The contracts to honor are written where they bind: the counter- allocation rules (atomic, monotonic, gap-tolerant) on the MailRepo trait doc with the three known implementation strategies; the job identity-vs-claim-token split on JobQueue; and the two frozen composite-key codecs in mail_store::keys (pick unit_sep if the store allows control bytes in keys, percent if not — never invent a third). The conformance suite proves all of it against a live instance before the backend ships.

IPFS: the shared-bucket cluster

The self-hosted IPFS node scales by the same principle as the stores: the bucket is the truth, the nodes are stateless. N embedded nodes (or sithbit-ipfsd daemons) point at one S3/Azure bucket ([ipfs.blobs] / ipfsd’s [blobs]) and enable [ipfs.cluster] / [cluster] — that’s the whole join procedure: membership heartbeats live in the bucket next to the blocks and pin manifests, so a node needs nothing but the bucket credentials. There is no gossip transport, no bootstrap list, no consensus.
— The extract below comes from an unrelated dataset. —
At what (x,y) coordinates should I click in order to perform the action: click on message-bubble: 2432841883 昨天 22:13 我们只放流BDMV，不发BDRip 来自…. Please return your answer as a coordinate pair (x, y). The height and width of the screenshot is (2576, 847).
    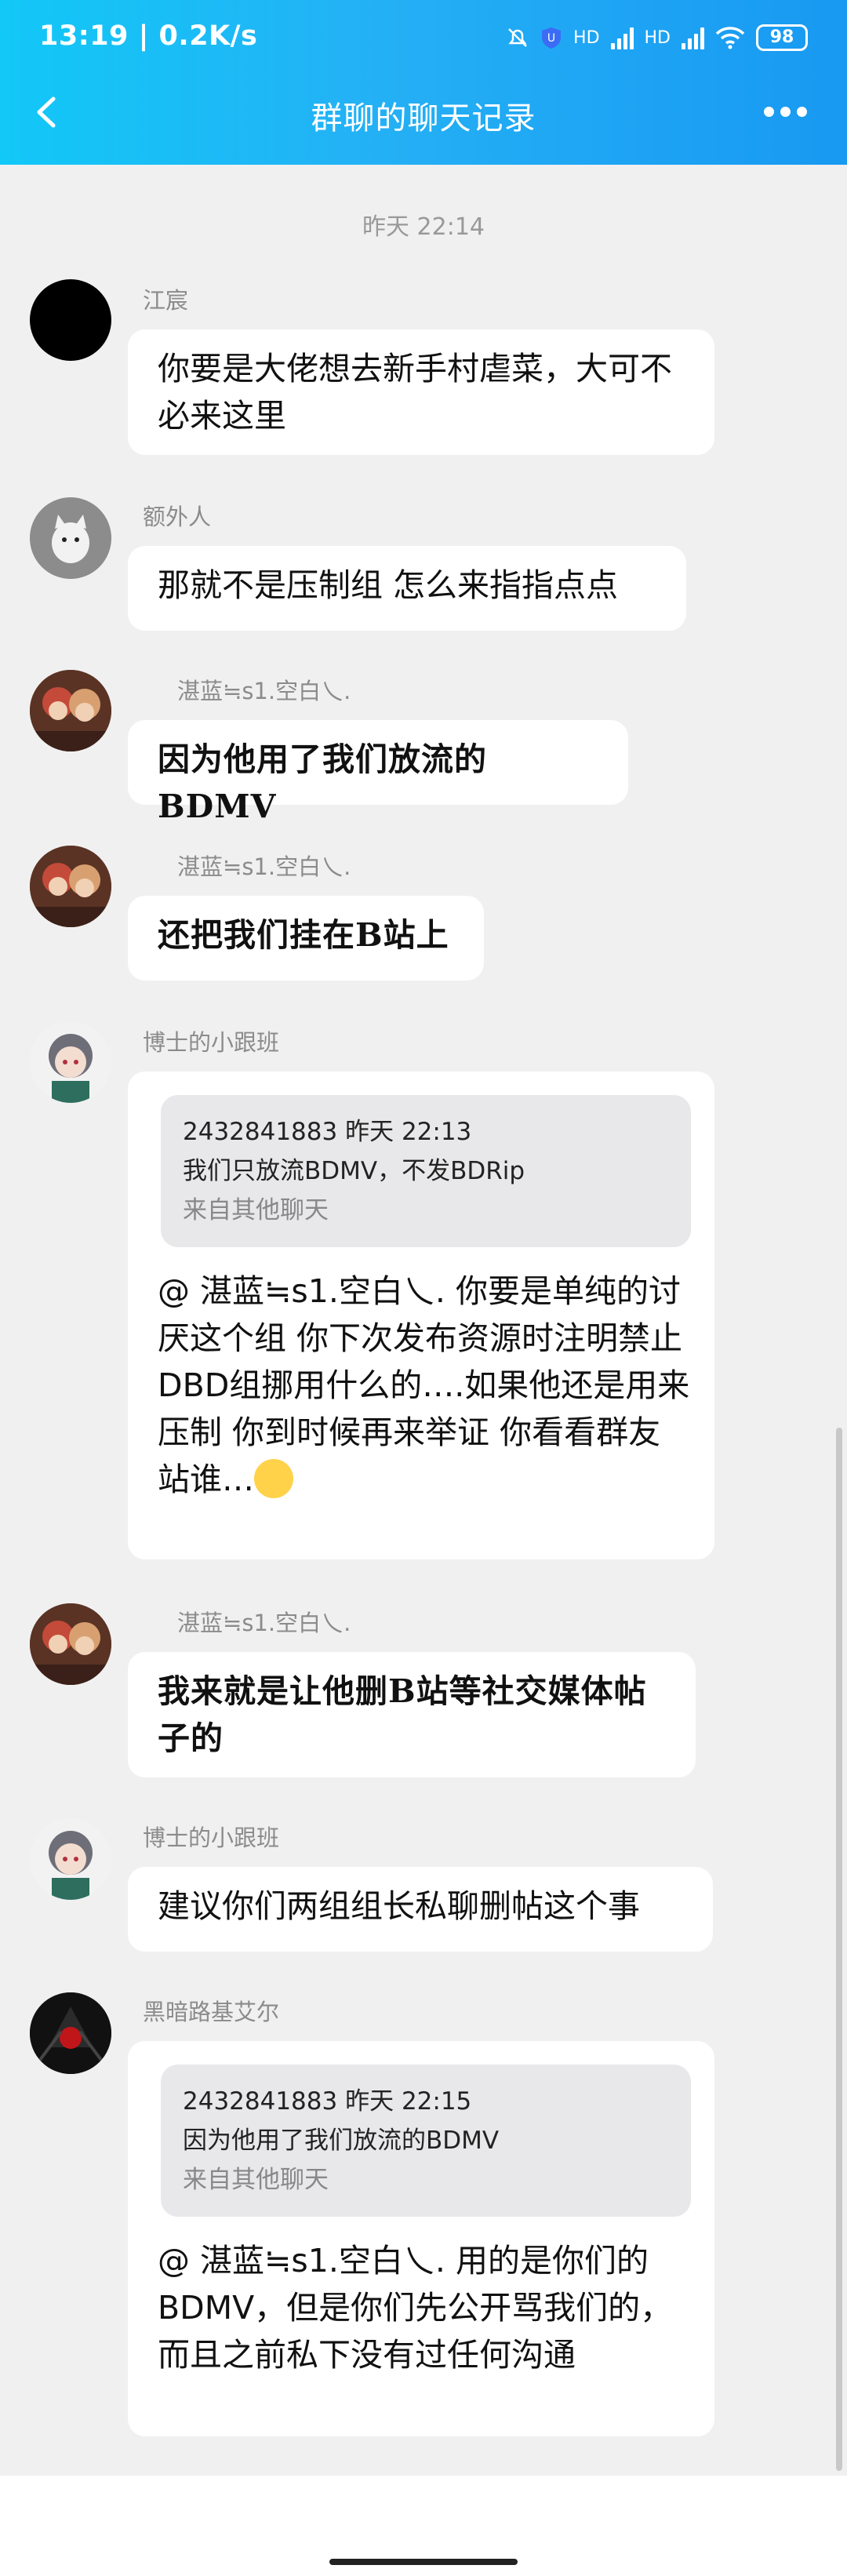
    Looking at the image, I should click on (421, 1316).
What the cluster coordinates:

  • Any-node pin/unpin. Pin manifests are last-write-wins objects in the bucket; every node sees every pin (the reprovide sweep re-reads them), and any node can serve any pinned block over bitswap or GET /ipfs/{cid} — the data has exactly one billed copy, in the bucket.
  • Partitioned DHT announces. With [swarm] provide = true, live members split the reprovide keyspace by rendezvous hashing — each root is announced by exactly one member. A member that misses heartbeats for member_ttl_secs is dead; survivors notice at their next heartbeat tick and immediately resweep, taking over its share (remote DHT records carry a ~24 h TTL, so a dead node’s announces stay resolvable while the takeover lands).
  • GC. The sweep deletes blocks no manifest references, but only once they are gc_grace_secs old — a pin writes its blocks before its manifest, so in-flight pins are never collected. Sweeps are idempotent; several nodes sweeping concurrently is safe, just redundant.

Failure economics: a dead node costs nothing but its share of DHT announces until a survivor’s next heartbeat tick. Try it: docker compose -f docker-compose.cluster.yml up -d boots two daemons over one minio bucket, and docker/cluster-smoke.sh pins on node 1, kills it, and fetches through node 2.